:: 読解文 ::

########

エッセンシャル思考とはいえ、捨てればいいってもんじゃない

最近読んでいる本で、「エッセンシャル思考」という本がある。
以下の本だ。

エッセンシャル思考 最少の時間で成果を最大にする

エッセンシャル思考 最少の時間で成果を最大にする

まだ途中までしか読んでないが、非常にためになる本である。
書かれていることは、そんなに斬新なことではない。
前々から、なんとなく、どこかで聞いたことがある話だ。
仕事を効率的にしなさい。時間は有限なんだから。
夜はちゃんと寝なさい。昼間の時間が無駄になるから。
こんなことが書かれている。
そして、この本の中心に流れているのが引き算思考だと思う。

不要なものは捨てなさい。さもなければ、全て中途半端になる。
この本は、一貫してこの考え方を主張している。

########

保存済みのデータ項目
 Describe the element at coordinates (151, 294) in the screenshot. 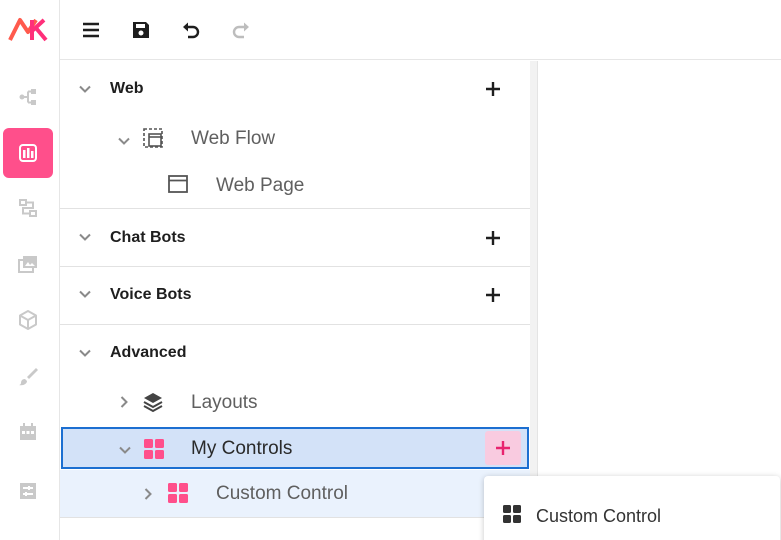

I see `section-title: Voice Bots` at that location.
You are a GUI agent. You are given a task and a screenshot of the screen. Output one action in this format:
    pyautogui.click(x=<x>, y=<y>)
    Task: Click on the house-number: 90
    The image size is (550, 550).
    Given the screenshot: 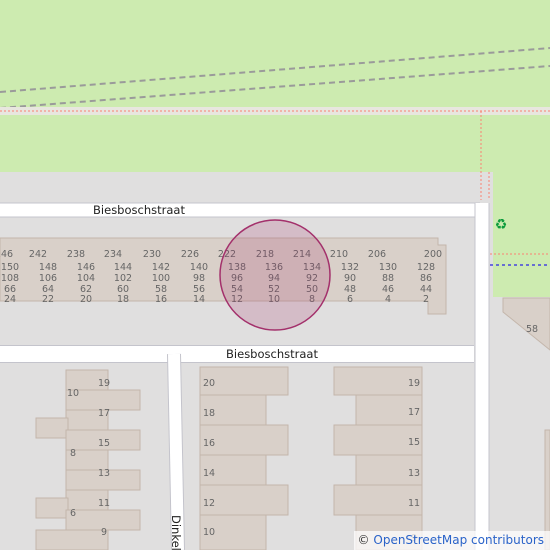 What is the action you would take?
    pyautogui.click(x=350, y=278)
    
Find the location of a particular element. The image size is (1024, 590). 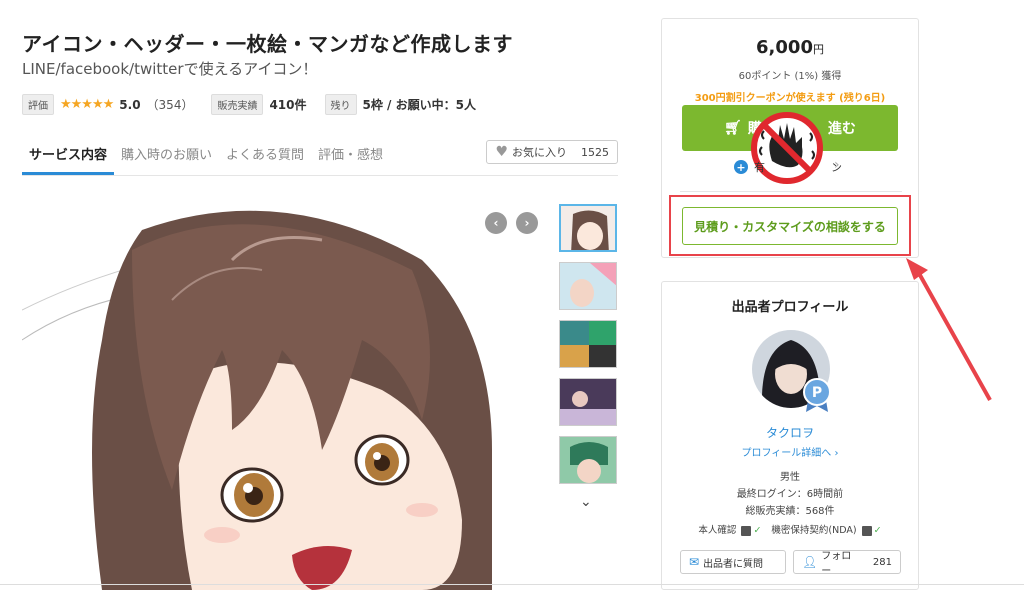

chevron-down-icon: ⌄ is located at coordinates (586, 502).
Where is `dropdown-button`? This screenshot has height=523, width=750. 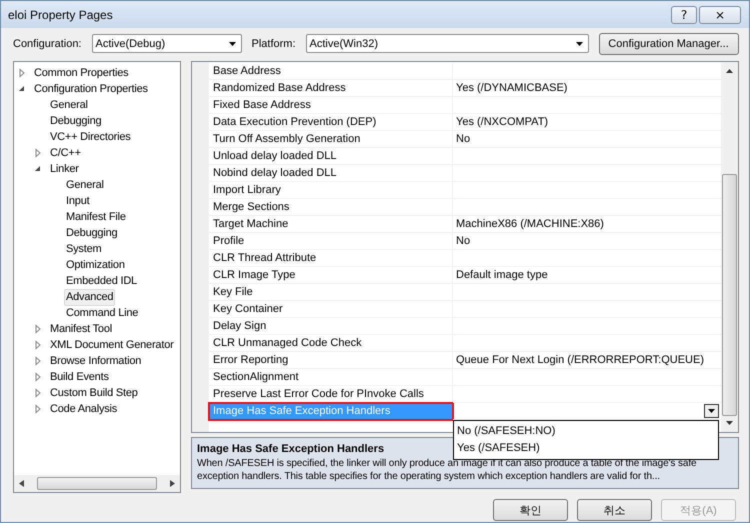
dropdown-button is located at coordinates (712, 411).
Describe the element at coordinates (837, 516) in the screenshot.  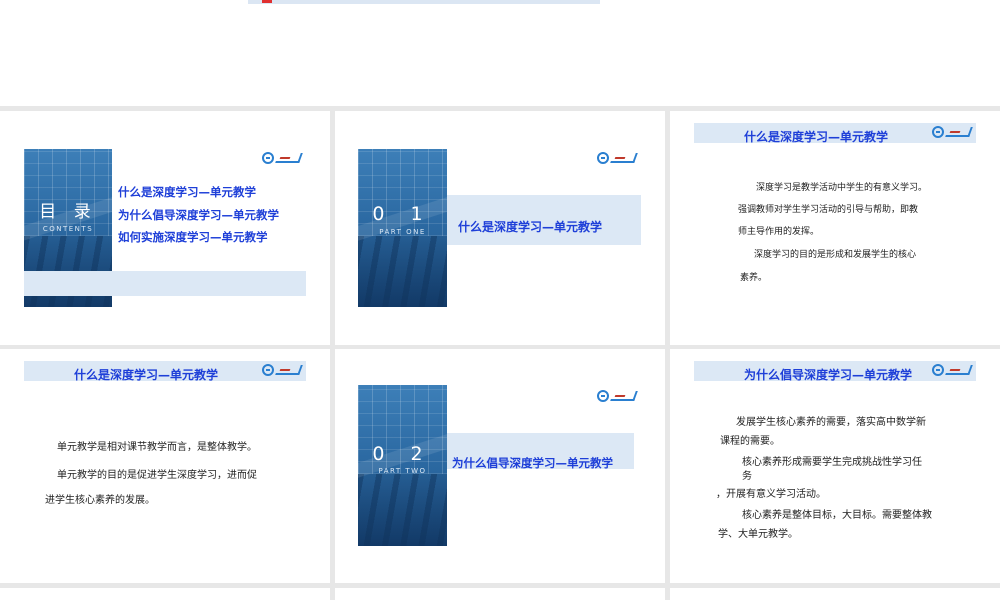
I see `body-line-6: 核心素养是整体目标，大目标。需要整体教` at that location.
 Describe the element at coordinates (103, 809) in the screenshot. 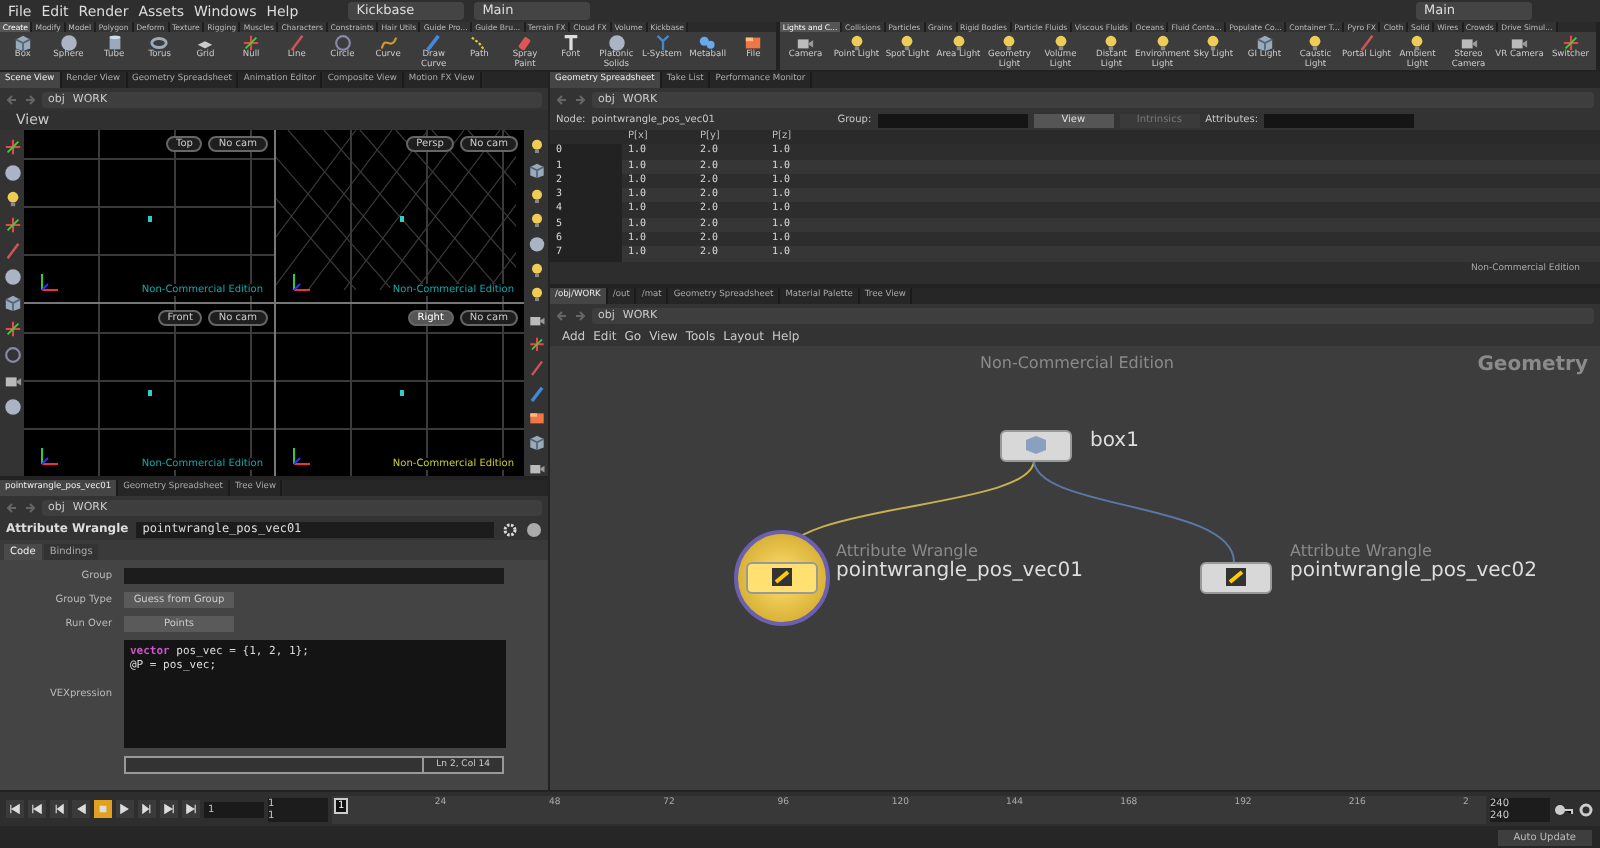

########

:: 課題の内容 ::
エッセンシャル思考の本についての文章から、「書かれていることは、そんなに斬新なことではない。」から「この本は、一貫してこの考え方を主張している。」までを、両端の語句も含めて一字も変えずに抜き出す。

:: 課題の解答 ::
書かれていることは、そんなに斬新なことではない。
前々から、なんとなく、どこかで聞いたことがある話だ。
仕事を効率的にしなさい。時間は有限なんだから。
夜はちゃんと寝なさい。昼間の時間が無駄になるから。
こんなことが書かれている。
そして、この本の中心に流れているのが引き算思考だと思う。

不要なものは捨てなさい。さもなければ、全て中途半端になる。
この本は、一貫してこの考え方を主張している。